*** ESTRATTO PAGINA

Un amico scrittore mi ha detto che è contento quando, nei suoi libri, i lettori trovano spunti di riflessione personale; quando colgono un particolare, si aggrappano a un filo e lo seguono come Teseo nel labirinto.
Io questo filo l’ho trovato, nell’ultimo libro di Walter Veltroni, che si intitola “Ciao” e parla di suo padre.
Sono tante le strade che si possono seguire, ad esempio la ricostruzione della vita di Vittorio Veltroni, il padre, che ha contribuito alla nascita di radio e tivù: qui vengono proposte alcune radiocronache e raccontati i servizi più importanti. Da queste pagine escono nomi di amici giornalisti, di personaggi di spicco della nostra storia del ’900. Ci sono riferimenti al fascismo a Roma, alla guerra civile dopo l’8 settembre. C’è la bella storia d’amore tra Vittorio e Ivanka, la madre di Walter. E c’è tanto altro ancora.
Ma in questo libro c’è, anche e soprattutto, la ricerca struggente del padre. «Mio padre mi è sempre mancato, non l’ho mai nascosto. Non l’ho conosciuto, è morto che avevo un anno. Non ho neppure una foto con lui, un biglietto in cui mi dicesse qualcosa, magari per il futuro. Non so quanto mi ha tenuto in braccio, se mai mi ha dato un bacio e se gli sembravo carino ed era orgoglioso di me. Non so cosa immaginava per il mio futuro, come voleva che fossi, come sperava che fossi. Non ho mai sentito dal vivo la sua voce, non mi ha mai rimproverato né fatto un elogio: io potrei anche non essere esistito. Nemmeno uno dei mille fili della vita ci lega. Se non il fatto che lui è il mio sangue e i suoi geni sono in me e mi hanno reso forse simile a lui».
E’ questo che mi ha colpito del libro, perché un figlio che perde il padre ha incise nella carne le ferite della sua assenza.
Qui non si finge, non si può.
Altri, dai salotti televisivi, dagli scranni della politica, dalle colonne sui giornali possono, potranno dire che “avere due mamme” (e lasciamo stare l’idiozia sottesa a questa dicitura politically correct nella forma ma bugiarda nella sostanza)… altri potranno dire che “avere due mamme” sia lo stesso, perché Love is love e ciò che conta è essere amati, non importa da chi. Veltroni non ha interesse alcuno a pronunciarsi qui contro l’eterologa, la donazione di sperma, le donne che vogliono farsi un figlio negandogli deliberatamente e per sempre il padre. Non è un saggio politico o di bioetica, questo. Tanto meglio. Non c’è ideologia, qui. C’è la verità di una storia vera e un’assenza che brucia nel cuore. C’è un padre che muore a 37 anni e lascia due figli; Walter, il più piccolo, ha poco più di un anno.

******
*** DATI REGISTRATI

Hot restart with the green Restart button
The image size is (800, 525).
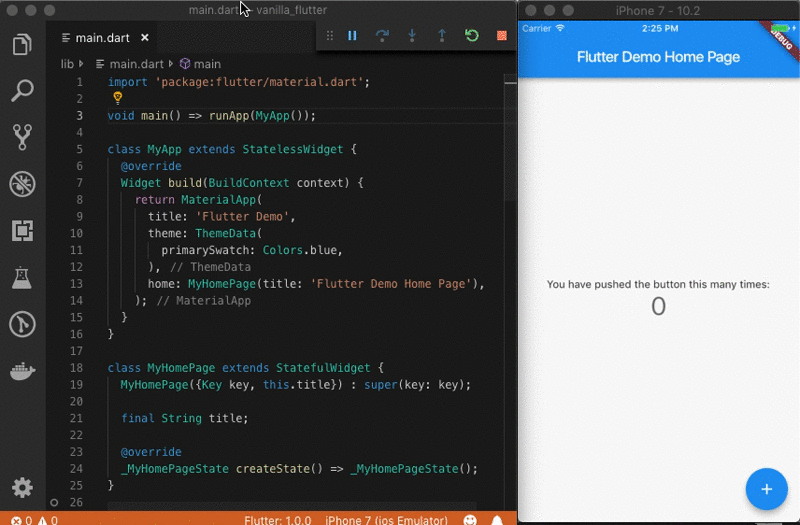point(472,36)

******

* _OBIETTIVO_
Prosegui il testo sul libro “Ciao” di Walter Veltroni dedicato al padre, partendo dopo l’ultima frase riportata.

* _RISULTATO_
Come si cresce senza padre? Cosa manca alle giornate, alla vita? In quest’ultimo libro di Veltroni si racconta questo. Con la dolcezza di un figlio che, ormai adulto, confessa al suo papà «ti ho aspettato tanto». Poi un giorno gli pare di vederlo, quel padre che ha cercato tutta la vita: è un giovanotto anni Cinquanta sul pianerottolo di casa. Perché questo incontro? E perché proprio ora? «Perché per la prima volta mi sembri fragile», gli dice suo padre. «Mi sembra tu abbia bisogno di me. Hai sempre saputo cosa fare e hai seguito la tua strada. Ora mi pare che tu sia incerto, come se la vita che hai sempre pensato di controllare ti stia sfuggendo di mano».
E’ adulto, adesso, Walter Veltroni. Ma il pensiero, nelle pagine del libro, corre spesso all’infanzia e all’adolescenza.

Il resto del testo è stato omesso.